Ainsi dépossédé, notre Crestois vécut encore longtemps, puisque ce n'est que le 30 août 1839 qu'il décéda à Versailles, où il s'était retiré dans les commencements du siècle ; mais il y vécut tellement oublié, que les biographes qui parlent de lui le font généralement mourir quatorze ans plus tôt, et que les journaux se demandèrent qui il était, lorsqu'on découvrit, il y a quelques années (1888), un buste de lui, en biscuit de Sèvres, signé : " Brachard ", et daté de 1801, qui fait maintenant partie des collections de la bibliothèque de Grenoble et dont un autre exemplaire est au musée Carnavalet. Quant à la tontine qu'il avait fondée et qui porta toujours son nom, si elle n'a pas rapporté grand'chose à ses actionnaires, qui étaient encore 17,000 en 1847 et qui tentèrent par deux fois, - en 1830 et en 1846, - d'en redevenir les maîtres, elle a rapporté plus de 70 millions à l'Etat ; car, le décret de l'an VI en a fait disparaître quarante et, en dépit des conversions que cette tontine a dû subir depuis, comme tout le monde, sa liquidation a fait bénéficier le Trésor public de 1,055,767 francs de rente 3 0/0, soit d'environ 34 millions.

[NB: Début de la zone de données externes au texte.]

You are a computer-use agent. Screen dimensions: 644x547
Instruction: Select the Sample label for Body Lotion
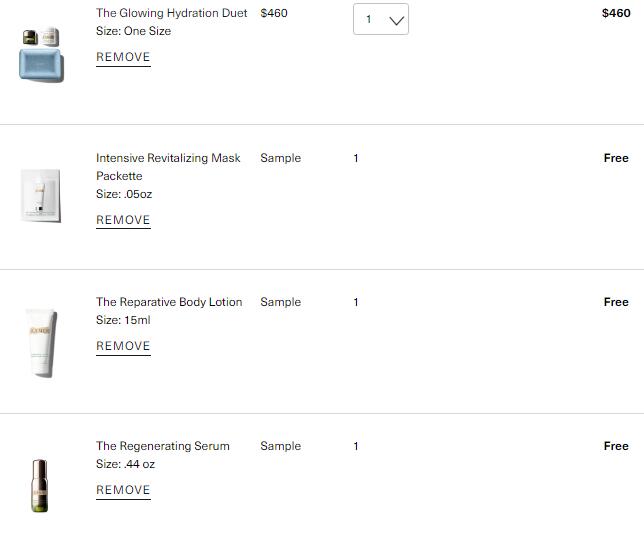tap(281, 302)
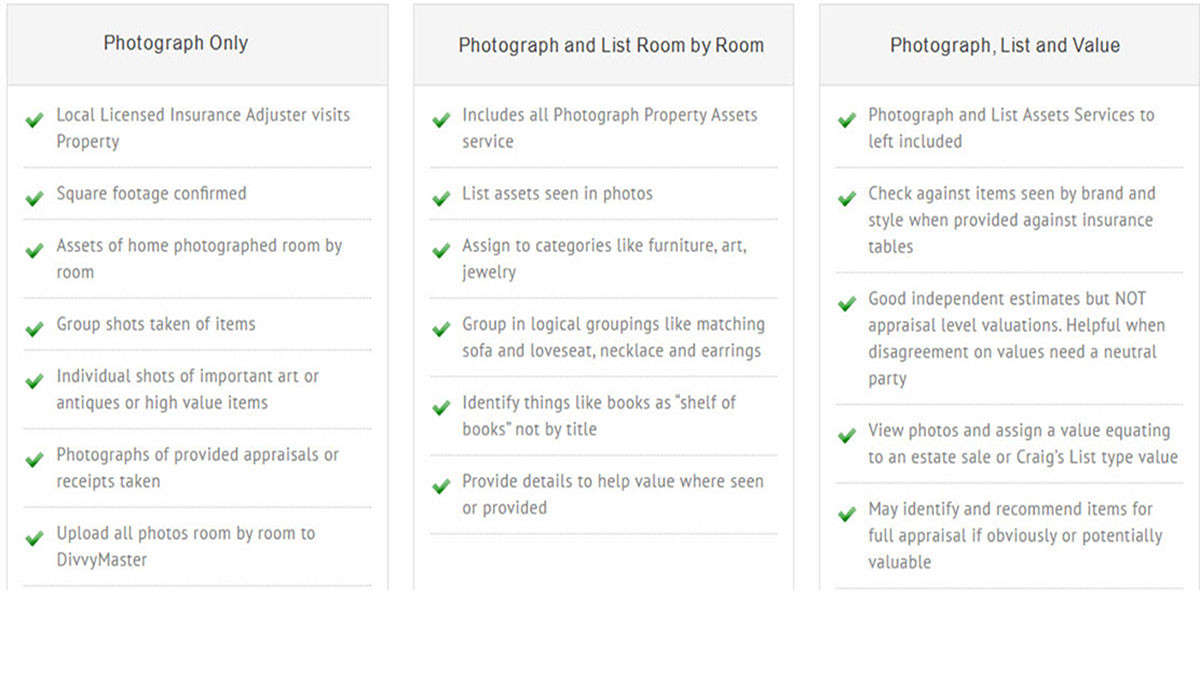This screenshot has height=688, width=1200.
Task: Click checkmark beside Identify things like books
Action: pos(441,407)
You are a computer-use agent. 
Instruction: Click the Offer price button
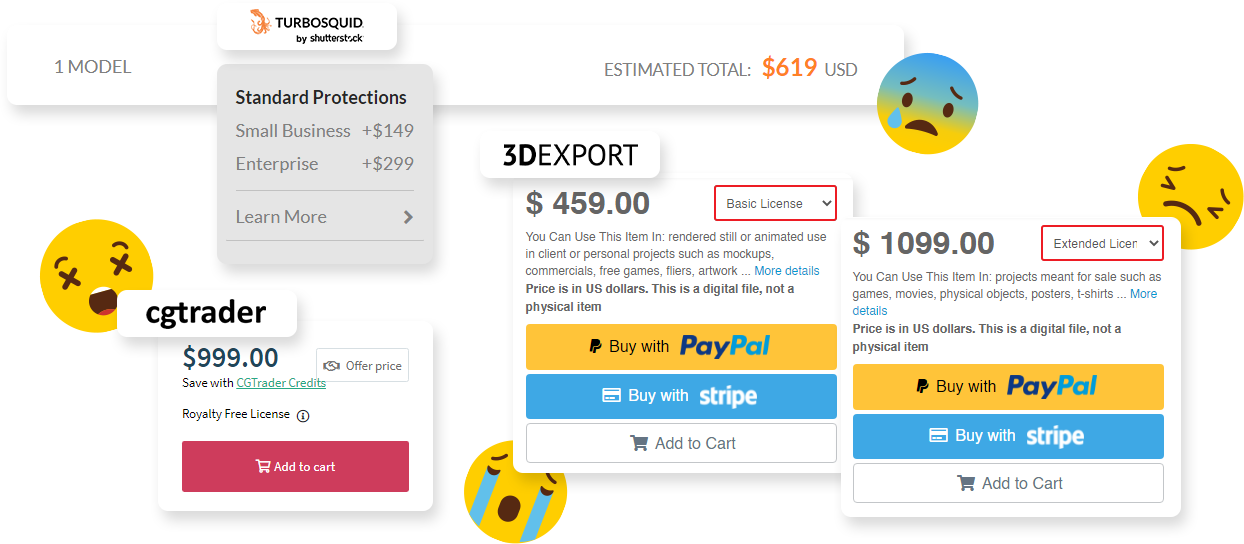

BIBLIOGRAPHIE. - I. Brevet pour l'établissement de la Caisse d'épargne et de bienfaisance du sieur Joachim Lafarge. S.l.n.d., in-4º de 39 pp.
II. Instruction pour MM. les receveurs établis dans les quatre-vingt-trois départements ; pouvant aussi servir de prospectus de la Caisse d'épargne et de bienfaisance. S.l.n.d., in-4º de 18 pp. + 2 ff. n. ch.
#Et. civ. - Réimpression du Moniteur, vi, 253 ; vii, 535 ; xii, 319 ; xix, 113, 154. - Ch. Malo, Appel à tous les principaux actionnaires de la Caisse Lafarge. S.l.n.d., mais Paris, 1847, in-4º de 12 pp. - Notes du Minist. des finances et de M. Godin, sénateur.